Data entries:
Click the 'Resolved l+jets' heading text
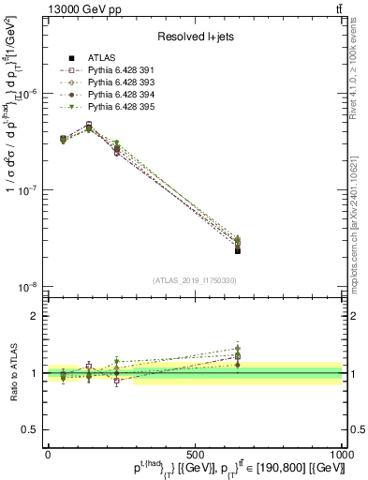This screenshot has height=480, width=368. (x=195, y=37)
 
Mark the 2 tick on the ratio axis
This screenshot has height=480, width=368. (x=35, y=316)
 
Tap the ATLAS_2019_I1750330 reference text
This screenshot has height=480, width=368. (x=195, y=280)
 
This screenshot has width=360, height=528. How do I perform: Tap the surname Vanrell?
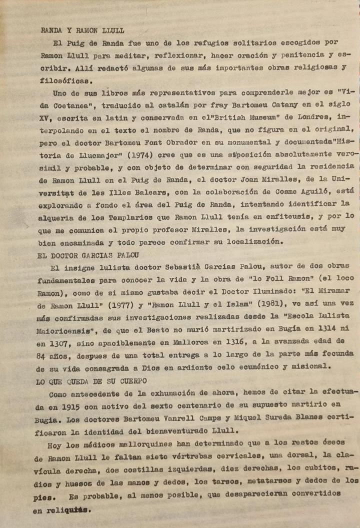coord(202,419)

==

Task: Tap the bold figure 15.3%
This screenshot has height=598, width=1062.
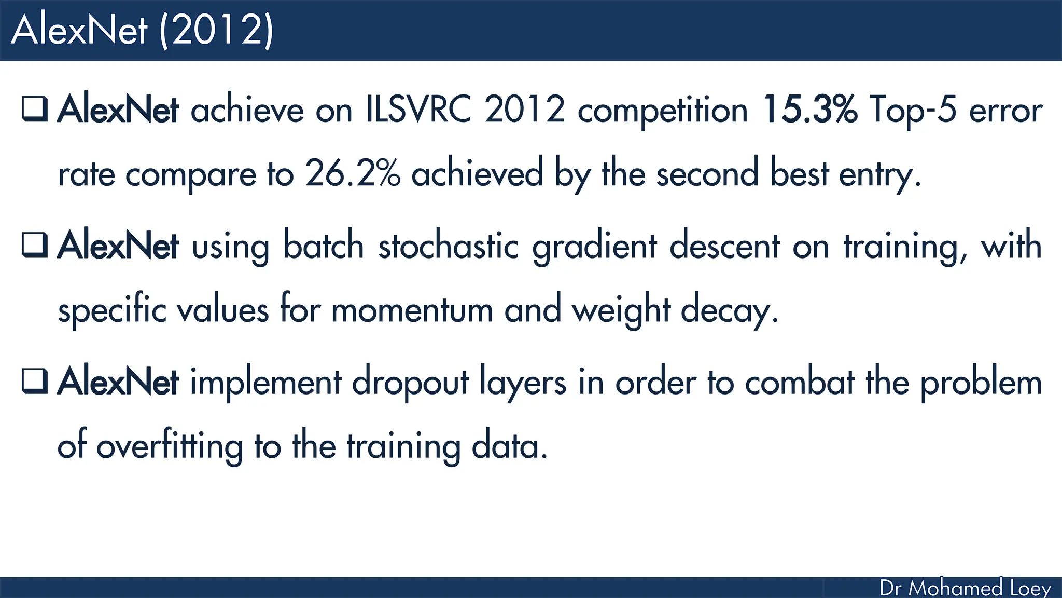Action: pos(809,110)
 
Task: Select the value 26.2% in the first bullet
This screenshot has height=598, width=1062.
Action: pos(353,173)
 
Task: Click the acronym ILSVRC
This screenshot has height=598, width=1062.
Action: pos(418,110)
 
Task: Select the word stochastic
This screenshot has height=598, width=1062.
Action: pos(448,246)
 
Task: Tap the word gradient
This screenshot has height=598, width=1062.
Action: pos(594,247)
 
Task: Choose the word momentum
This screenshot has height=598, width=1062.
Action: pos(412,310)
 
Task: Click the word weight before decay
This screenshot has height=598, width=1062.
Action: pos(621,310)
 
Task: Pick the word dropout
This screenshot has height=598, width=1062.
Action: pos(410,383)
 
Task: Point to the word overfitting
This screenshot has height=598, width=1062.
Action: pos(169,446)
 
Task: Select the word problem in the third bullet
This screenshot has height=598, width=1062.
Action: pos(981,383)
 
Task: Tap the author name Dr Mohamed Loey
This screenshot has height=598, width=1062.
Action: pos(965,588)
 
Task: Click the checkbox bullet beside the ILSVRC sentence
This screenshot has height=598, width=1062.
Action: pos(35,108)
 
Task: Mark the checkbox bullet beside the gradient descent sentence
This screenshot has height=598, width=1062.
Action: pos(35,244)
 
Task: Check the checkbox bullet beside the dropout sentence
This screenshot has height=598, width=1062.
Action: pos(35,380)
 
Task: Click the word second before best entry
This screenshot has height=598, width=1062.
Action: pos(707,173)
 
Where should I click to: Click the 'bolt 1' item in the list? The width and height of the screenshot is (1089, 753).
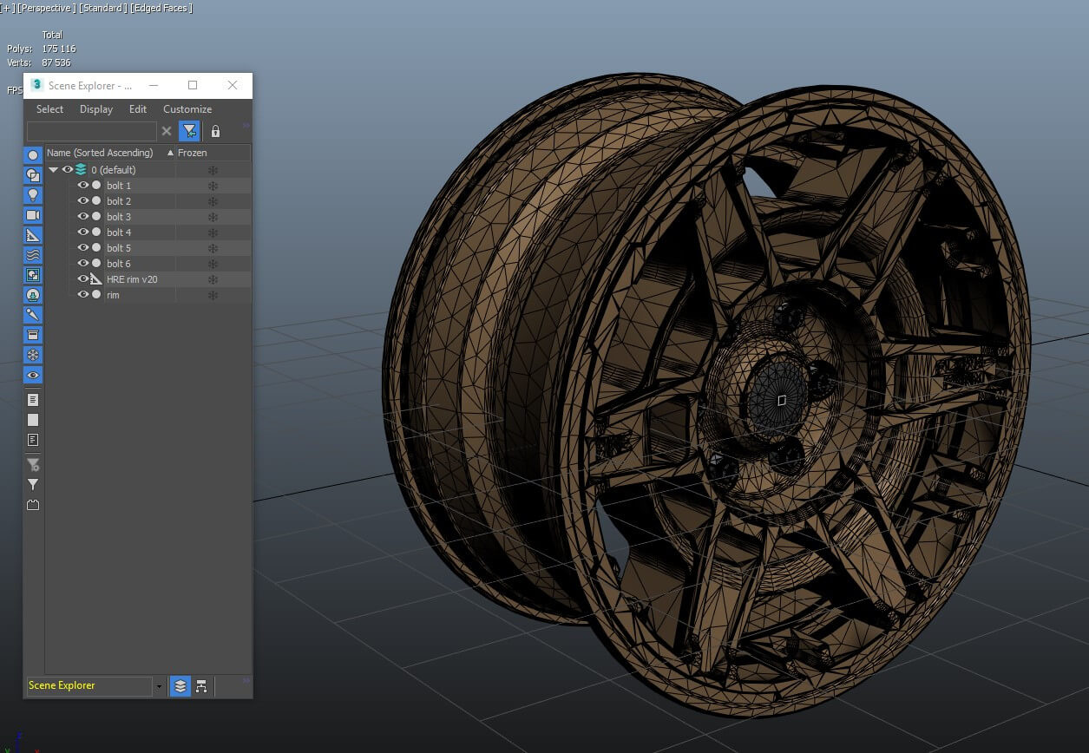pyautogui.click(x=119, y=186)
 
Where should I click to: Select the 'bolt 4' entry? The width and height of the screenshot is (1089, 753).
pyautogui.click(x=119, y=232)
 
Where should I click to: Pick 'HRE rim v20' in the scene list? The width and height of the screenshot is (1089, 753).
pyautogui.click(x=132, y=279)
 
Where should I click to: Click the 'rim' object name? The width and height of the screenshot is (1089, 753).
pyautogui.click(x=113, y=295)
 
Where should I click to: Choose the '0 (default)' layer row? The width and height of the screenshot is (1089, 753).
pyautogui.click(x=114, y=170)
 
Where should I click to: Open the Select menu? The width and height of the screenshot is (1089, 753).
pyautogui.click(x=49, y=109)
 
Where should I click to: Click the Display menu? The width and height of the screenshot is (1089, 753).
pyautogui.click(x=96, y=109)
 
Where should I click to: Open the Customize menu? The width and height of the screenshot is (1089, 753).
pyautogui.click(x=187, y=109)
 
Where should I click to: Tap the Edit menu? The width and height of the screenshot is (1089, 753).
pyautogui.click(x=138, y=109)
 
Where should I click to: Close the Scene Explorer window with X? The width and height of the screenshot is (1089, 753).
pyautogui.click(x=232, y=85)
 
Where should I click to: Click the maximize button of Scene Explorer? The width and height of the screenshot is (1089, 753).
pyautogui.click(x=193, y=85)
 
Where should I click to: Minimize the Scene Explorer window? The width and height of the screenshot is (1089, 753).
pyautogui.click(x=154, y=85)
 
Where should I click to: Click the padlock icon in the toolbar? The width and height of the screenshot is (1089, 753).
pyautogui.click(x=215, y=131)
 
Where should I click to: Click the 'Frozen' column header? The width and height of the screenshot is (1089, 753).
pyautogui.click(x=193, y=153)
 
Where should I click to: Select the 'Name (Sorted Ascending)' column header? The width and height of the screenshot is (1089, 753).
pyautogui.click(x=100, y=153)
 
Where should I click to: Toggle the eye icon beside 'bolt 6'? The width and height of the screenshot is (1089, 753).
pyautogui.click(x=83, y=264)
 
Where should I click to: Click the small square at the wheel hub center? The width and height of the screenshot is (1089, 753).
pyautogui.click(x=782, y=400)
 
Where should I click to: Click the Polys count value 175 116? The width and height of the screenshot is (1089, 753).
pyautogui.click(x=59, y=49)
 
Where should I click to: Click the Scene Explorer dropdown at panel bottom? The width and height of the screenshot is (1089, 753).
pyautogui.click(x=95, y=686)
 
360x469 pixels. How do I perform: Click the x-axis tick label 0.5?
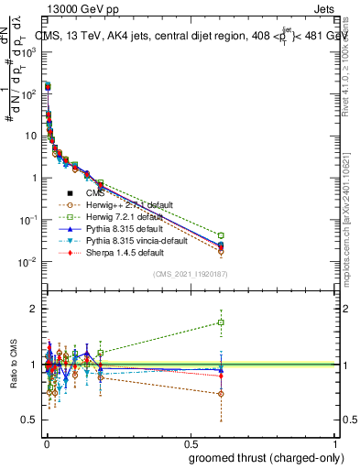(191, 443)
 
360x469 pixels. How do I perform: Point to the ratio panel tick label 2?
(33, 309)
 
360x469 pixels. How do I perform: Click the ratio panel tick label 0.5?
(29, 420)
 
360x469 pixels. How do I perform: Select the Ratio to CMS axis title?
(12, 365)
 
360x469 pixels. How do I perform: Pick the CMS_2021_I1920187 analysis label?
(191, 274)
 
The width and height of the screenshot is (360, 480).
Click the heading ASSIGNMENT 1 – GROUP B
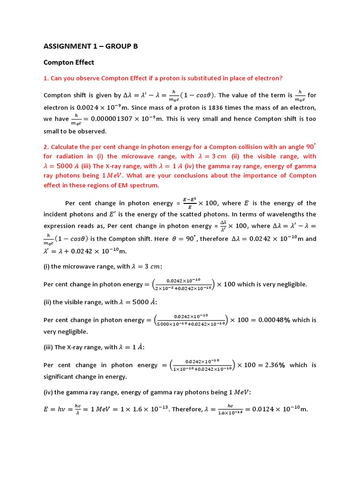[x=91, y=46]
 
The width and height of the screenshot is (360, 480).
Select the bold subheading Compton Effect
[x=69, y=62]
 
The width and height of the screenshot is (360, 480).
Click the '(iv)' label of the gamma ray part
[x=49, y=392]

Stated task: Copy the records word for word, from the line containing "Where should I click to: Click the 'Frozen'" through the line containing "pyautogui.click(x=59, y=49)", both of those lines included.

The solution:
Where should I click to: Click the 'Frozen' column header? The width and height of the screenshot is (1089, 753).
pyautogui.click(x=193, y=153)
 
Where should I click to: Select the 'Name (Sorted Ascending)' column header? The width and height of the screenshot is (1089, 753).
pyautogui.click(x=100, y=153)
 
Where should I click to: Toggle the eye icon beside 'bolt 6'? The width and height of the screenshot is (1089, 753).
pyautogui.click(x=83, y=264)
 
Where should I click to: Click the small square at the wheel hub center? The width and height of the screenshot is (1089, 753).
pyautogui.click(x=782, y=400)
 
Where should I click to: Click the Polys count value 175 116? The width and height of the screenshot is (1089, 753).
pyautogui.click(x=59, y=49)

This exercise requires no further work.